» **Supplied material**:
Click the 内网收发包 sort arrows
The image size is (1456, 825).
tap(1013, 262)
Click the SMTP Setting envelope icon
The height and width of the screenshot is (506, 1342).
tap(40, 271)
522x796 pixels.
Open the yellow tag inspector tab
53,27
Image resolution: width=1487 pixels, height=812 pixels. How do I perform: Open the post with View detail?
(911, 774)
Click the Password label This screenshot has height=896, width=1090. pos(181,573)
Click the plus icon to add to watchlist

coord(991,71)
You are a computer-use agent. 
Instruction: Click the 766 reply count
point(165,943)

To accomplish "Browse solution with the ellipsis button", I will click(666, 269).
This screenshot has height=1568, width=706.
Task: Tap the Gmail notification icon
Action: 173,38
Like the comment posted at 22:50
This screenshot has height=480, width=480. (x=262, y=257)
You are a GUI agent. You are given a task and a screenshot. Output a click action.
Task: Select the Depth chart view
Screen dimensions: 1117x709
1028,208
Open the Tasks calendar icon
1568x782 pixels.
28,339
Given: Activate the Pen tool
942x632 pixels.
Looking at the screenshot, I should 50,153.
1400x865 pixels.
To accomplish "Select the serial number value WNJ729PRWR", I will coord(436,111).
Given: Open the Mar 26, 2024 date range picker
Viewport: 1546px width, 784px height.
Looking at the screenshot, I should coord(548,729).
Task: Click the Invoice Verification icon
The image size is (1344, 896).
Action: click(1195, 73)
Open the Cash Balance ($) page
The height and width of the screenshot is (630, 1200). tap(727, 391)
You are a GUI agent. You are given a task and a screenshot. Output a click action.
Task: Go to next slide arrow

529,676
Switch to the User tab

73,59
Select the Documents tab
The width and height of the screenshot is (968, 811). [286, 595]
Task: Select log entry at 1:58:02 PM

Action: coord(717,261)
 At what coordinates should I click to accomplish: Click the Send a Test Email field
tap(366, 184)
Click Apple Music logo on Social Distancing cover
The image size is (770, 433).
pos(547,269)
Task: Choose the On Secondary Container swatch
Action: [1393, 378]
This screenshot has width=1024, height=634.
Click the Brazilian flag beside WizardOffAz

» **Task brief**: Copy the entire listing above line for line, without changing any character.

» **Answer to the problem**:
Click the 内网收发包 sort arrows
The image size is (1456, 825).
tap(1013, 262)
Click the SMTP Setting envelope icon
The height and width of the screenshot is (506, 1342).
tap(40, 271)
522x796 pixels.
Open the yellow tag inspector tab
53,27
Image resolution: width=1487 pixels, height=812 pixels. How do I perform: Open the post with View detail?
(911, 774)
Click the Password label This screenshot has height=896, width=1090. pos(181,573)
Click the plus icon to add to watchlist

coord(991,71)
You are a computer-use agent. 
Instruction: Click the 766 reply count
point(165,943)

To accomplish "Browse solution with the ellipsis button", I will click(666, 269).
This screenshot has height=1568, width=706.
Task: Tap the Gmail notification icon
Action: 173,38
Like the comment posted at 22:50
This screenshot has height=480, width=480. (x=262, y=257)
You are a GUI agent. You are given a task and a screenshot. Output a click action.
Task: Select the Depth chart view
Screen dimensions: 1117x709
1028,208
Open the Tasks calendar icon
1568x782 pixels.
28,339
Given: Activate the Pen tool
942x632 pixels.
Looking at the screenshot, I should 50,153.
1400x865 pixels.
To accomplish "Select the serial number value WNJ729PRWR", I will coord(436,111).
Given: Open the Mar 26, 2024 date range picker
Viewport: 1546px width, 784px height.
Looking at the screenshot, I should coord(548,729).
Task: Click the Invoice Verification icon
The image size is (1344, 896).
Action: click(1195, 73)
Open the Cash Balance ($) page
The height and width of the screenshot is (630, 1200). tap(727, 391)
You are a GUI agent. You are given a task and a screenshot. Output a click action.
Task: Go to next slide arrow

529,676
Switch to the User tab

73,59
Select the Documents tab
The width and height of the screenshot is (968, 811). [286, 595]
Task: Select log entry at 1:58:02 PM

Action: coord(717,261)
 At what coordinates should I click to accomplish: Click the Send a Test Email field
tap(366, 184)
Click Apple Music logo on Social Distancing cover
The image size is (770, 433).
pos(547,269)
Task: Choose the On Secondary Container swatch
Action: [1393, 378]
This screenshot has width=1024, height=634.
Click the Brazilian flag beside WizardOffAz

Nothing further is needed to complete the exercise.